Haben die „Märtyrer-Operationen“
einen eschatologischen Background?
Die häufigste
Form des „Heiligen Krieges“, der heute von den revolutionären Islamisten
geführt wird, sind die so genannten Selbstmord-Attentate oder
„Märtyrer-Operationen“. Reguläre Armeen aus Djihad-Kämpfern hätten gegenüber den westlichen
Militärmaschinerien keinerlei Chance. Obgleich in den letzten Jahren die
meisten Suizid-Attentate von Sunniten durchgeführt wurden, werden wir uns
in dieser Frage aus Zeitgründen auf den Schia-Fundamentalismus beschränken
und das aus drei Gründen:
- weil radikale Schiiten
die Ideologie der religiösen (nicht nationalistischen)

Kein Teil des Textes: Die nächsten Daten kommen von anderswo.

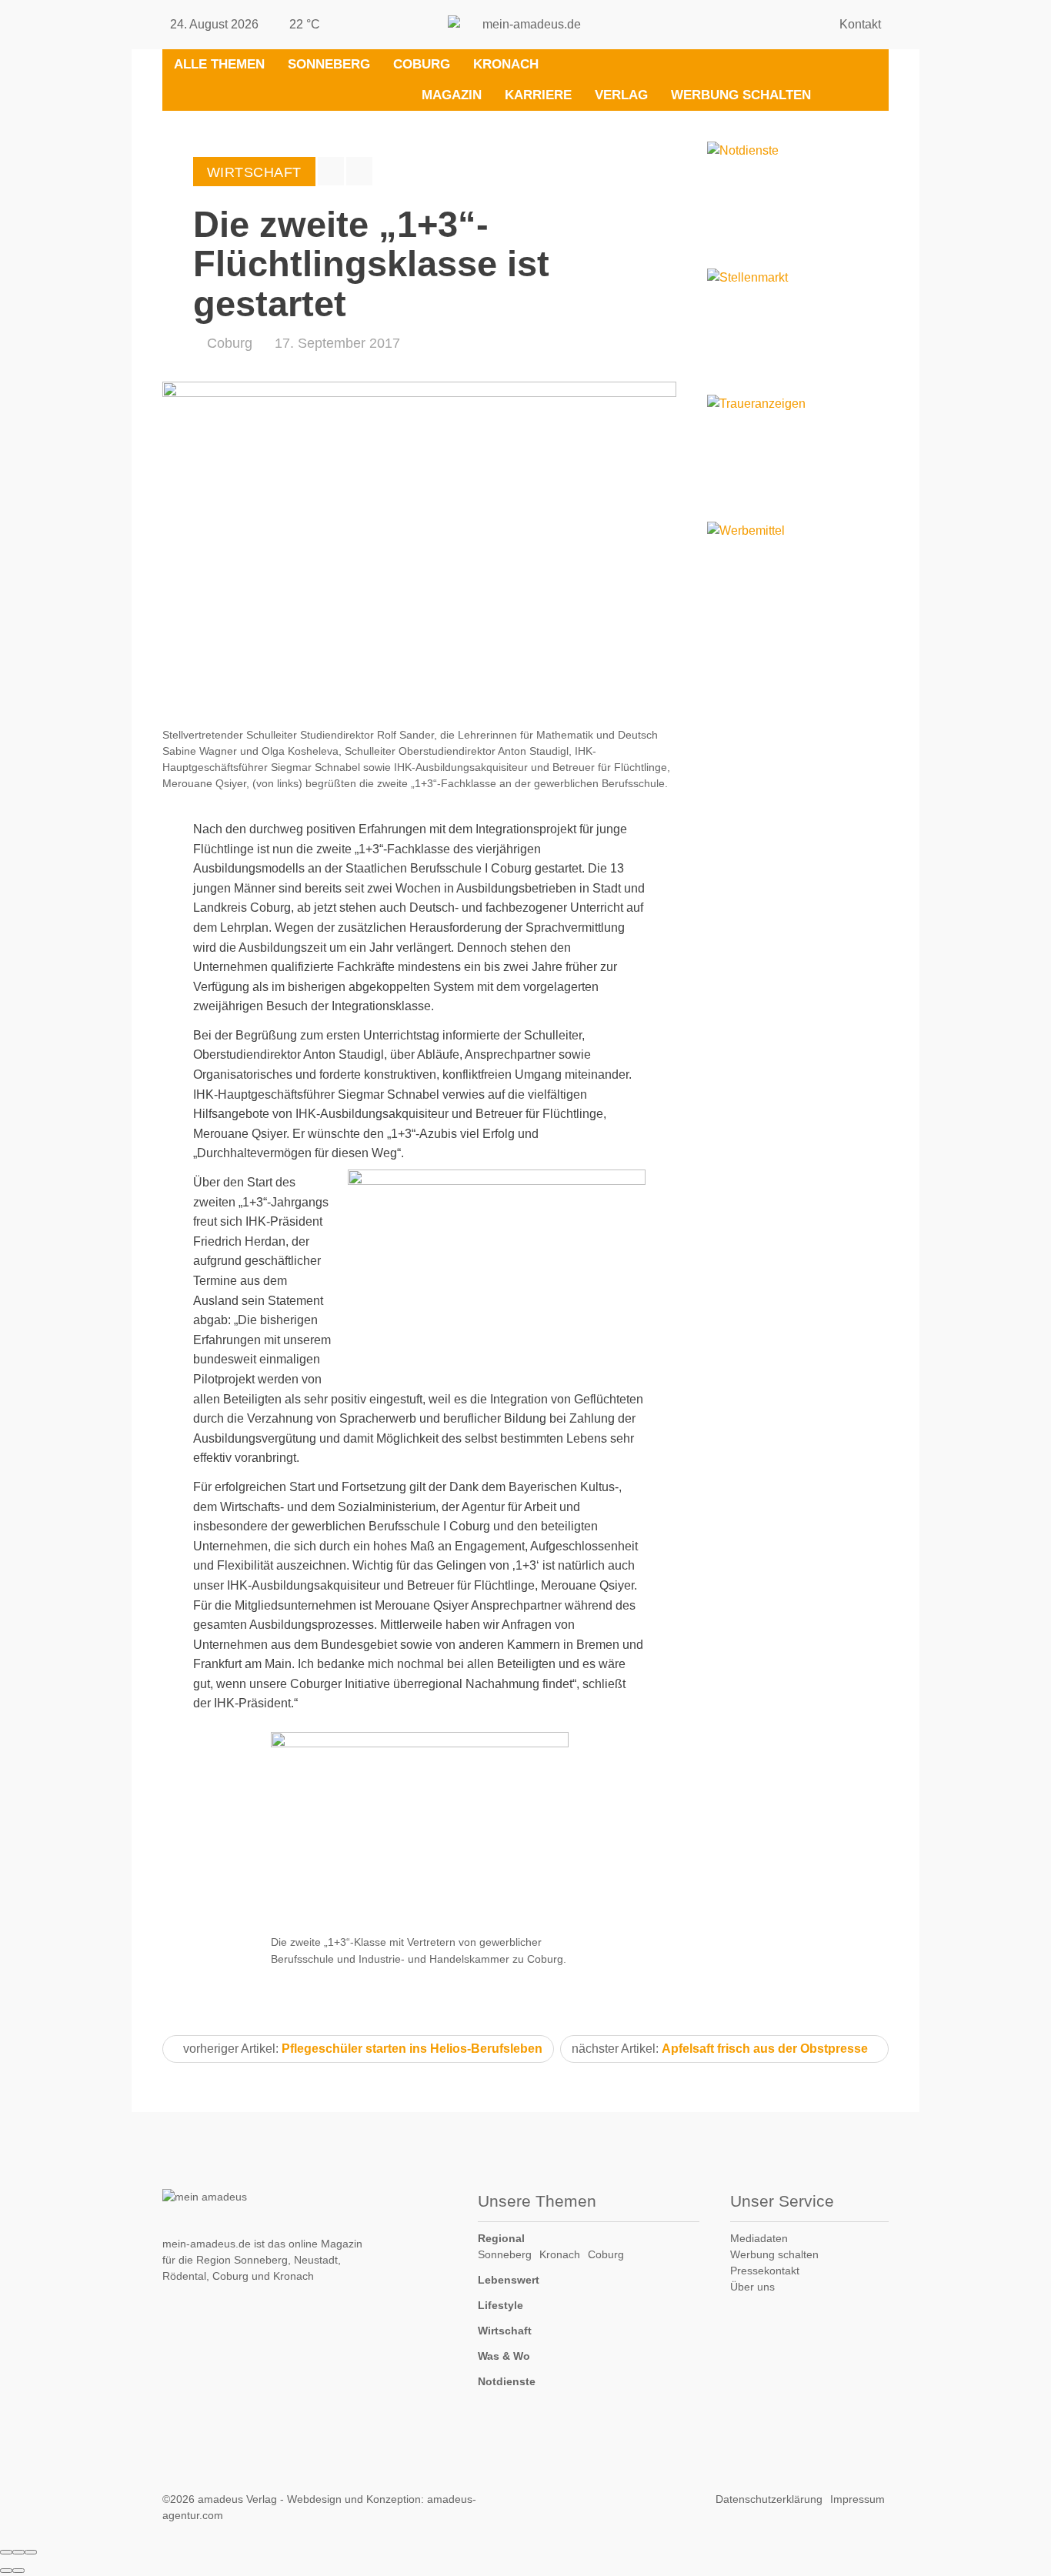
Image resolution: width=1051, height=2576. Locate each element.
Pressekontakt (764, 2270)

Märtyrer-Operationen in ihrer jetzigen Form als erste entwickelt
haben.
- weil die sunnitischen
Extremisten sich hiervon inspirieren ließen
- weil im Falle eines Iran-Krieges
mit einer schiitischen Welle von Märtyrer-Operationen ungeahnten
Ausmaßes zu rechnen ist.
In der modernen
Schia-Ideologie werden heute zwei Aspekte des Martyriums besonders
hervorgehoben. Einmal das Shahadat
als mystisches Urereignis, das aus sich heraus, die islamische Revolution
vorantreiben soll, zum andern das Martyrium als ein Ausdruck des Djihad, um mittels
Selbstmordaktionen militärische und terroristische Ziele zu erreichen.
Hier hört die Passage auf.